EXERCISE INSTRUCTIONS | Return each line below that contains the string "Click".
── ENTRIES
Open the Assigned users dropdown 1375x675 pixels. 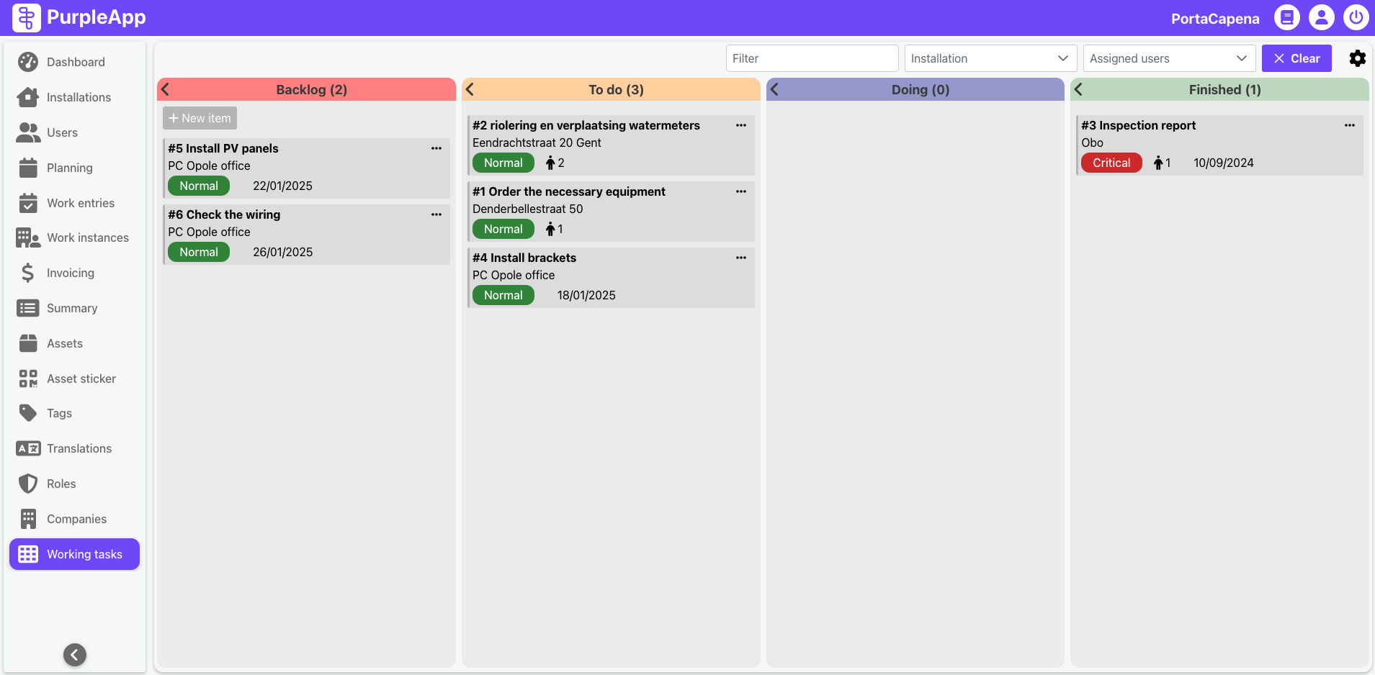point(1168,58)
────
── ENTRIES
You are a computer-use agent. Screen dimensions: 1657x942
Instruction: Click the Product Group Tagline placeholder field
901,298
────
── ENTRIES
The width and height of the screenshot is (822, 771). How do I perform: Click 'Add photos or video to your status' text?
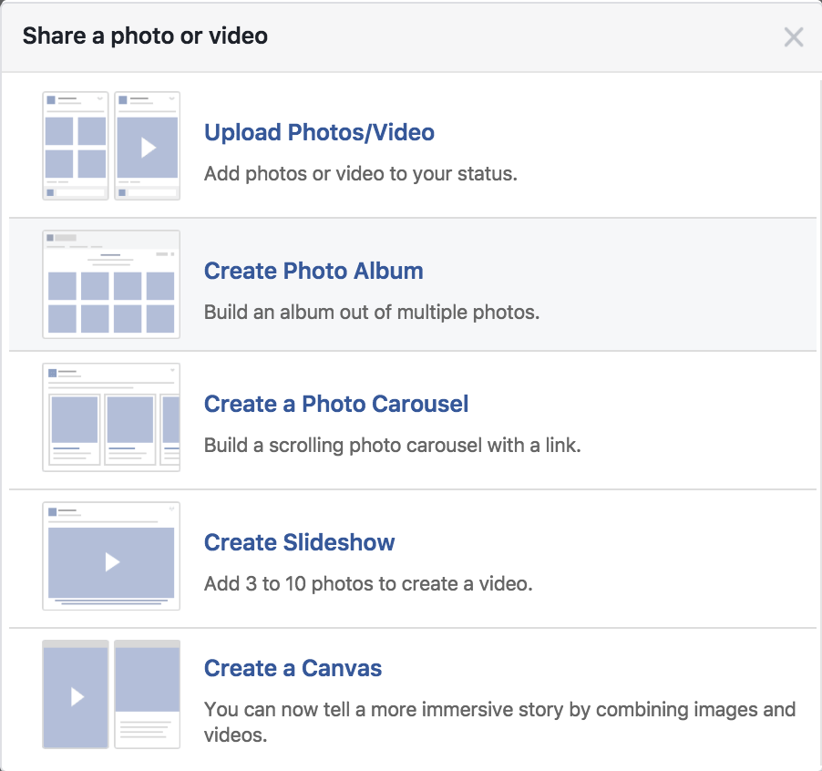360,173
────
SOLUTION |
Instruction: Click the Product Group Tagline placeholder field
The width and height of the screenshot is (822, 771). How do I perform: Click 'Add photos or video to your status' text?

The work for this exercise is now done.